Justice française sous le feu des critiques : une élue de droite crie au deux poids deux mesures
L'affaire Laurence Arribagé révèle une fois de plus les dysfonctionnements de la justice française et soulève des questions légitimes sur l'impartialité du système judiciaire hexagonal. Cette ancienne députée de droite, condamnée à 18 mois de prison avec sursis et 5 ans d'inéligibilité, dénonce ouvertement une justice à géométrie variable selon l'appartenance politique.
Une condamnation qui fait polémique
Laurence Arribagé, ex-députée Les Républicains puis Horizons à Toulouse, ne mâche pas ses mots après sa condamnation par la cour d'appel de Paris. "Si seulement j'avais été une femme de gauche face à cette justice politisée, les choses auraient été différentes", déclare-t-elle sans détour sur Instagram.
Cette sortie, bien que controversée, met en lumière une réalité que beaucoup d'observateurs politiques français préfèrent taire : l'existence d'un traitement différencié selon l'orientation politique des prévenus. L'ancienne élue toulousaine estime avoir été victime d'un "procès joué d'avance" avec des magistrats qui l'avaient "condamnée avant même de l'écouter".
Un système judiciaire sous influence
Les accusations de Laurence Arribagé contre la justice française ne sont pas isolées. Elle dénonce explicitement le fait d'avoir été pénalisée pour être "une femme, de droite, et comble de l'horreur, un soutien de Nicolas Sarkozy". Cette déclaration, bien qu'incendiaire, soulève des interrogations légitimes sur l'indépendance réelle de la magistrature française.
Face à cette "justice politisée", l'ex-députée affirme ne pas avoir joué "à armes égales" et annonce se réserver le droit d'un pourvoi en cassation contre cette "décision violente et incompréhensible".

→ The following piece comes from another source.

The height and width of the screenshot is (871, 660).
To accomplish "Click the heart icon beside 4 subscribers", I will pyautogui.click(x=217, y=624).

Solidarité politique et fidélité
Malgré sa condamnation, Laurence Arribagé réaffirme son soutien indéfectible au maire de Toulouse Jean-Luc Moudenc, louant "son soutien constant et ses mots toujours bienveillants". Elle promet de mettre "toute sa force et toute son énergie pour qu'il soit réélu en mars prochain", démontrant une fidélité politique rare dans le paysage français actuel.
Réactions contrastées
Les déclarations de l'ex-élue ont provoqué un tollé chez ses adversaires politiques. Le député LFI Hadrien Clouet dénonce "l'association de malfaiteurs qui règne au Capitole Toulouse", tandis que la députée Renaissance Corinne Vignon, reconnue victime dans cette affaire, s'étonne de ces accusations.
Cependant, ces réactions épidermiques ne doivent pas occulter le fond du problème : la perception d'une justice française à deux vitesses, plus sévère avec la droite qu'avec la gauche.
Un précédent inquiétant
Cette affaire, qui trouve son origine dans les législatives de 2017, illustre parfaitement les dérives du système politique français. Condamnée pour avoir tenté de discréditer une rivale politique, Laurence Arribagé voit désormais ses droits civiques suspendus pour cinq années, l'empêchant de participer aux prochaines échéances électorales.
Au-delà du cas particulier, cette condamnation soulève des questions fondamentales sur l'équité de la justice française et sa capacité à traiter avec la même rigueur tous les acteurs politiques, quelle que soit leur obédience.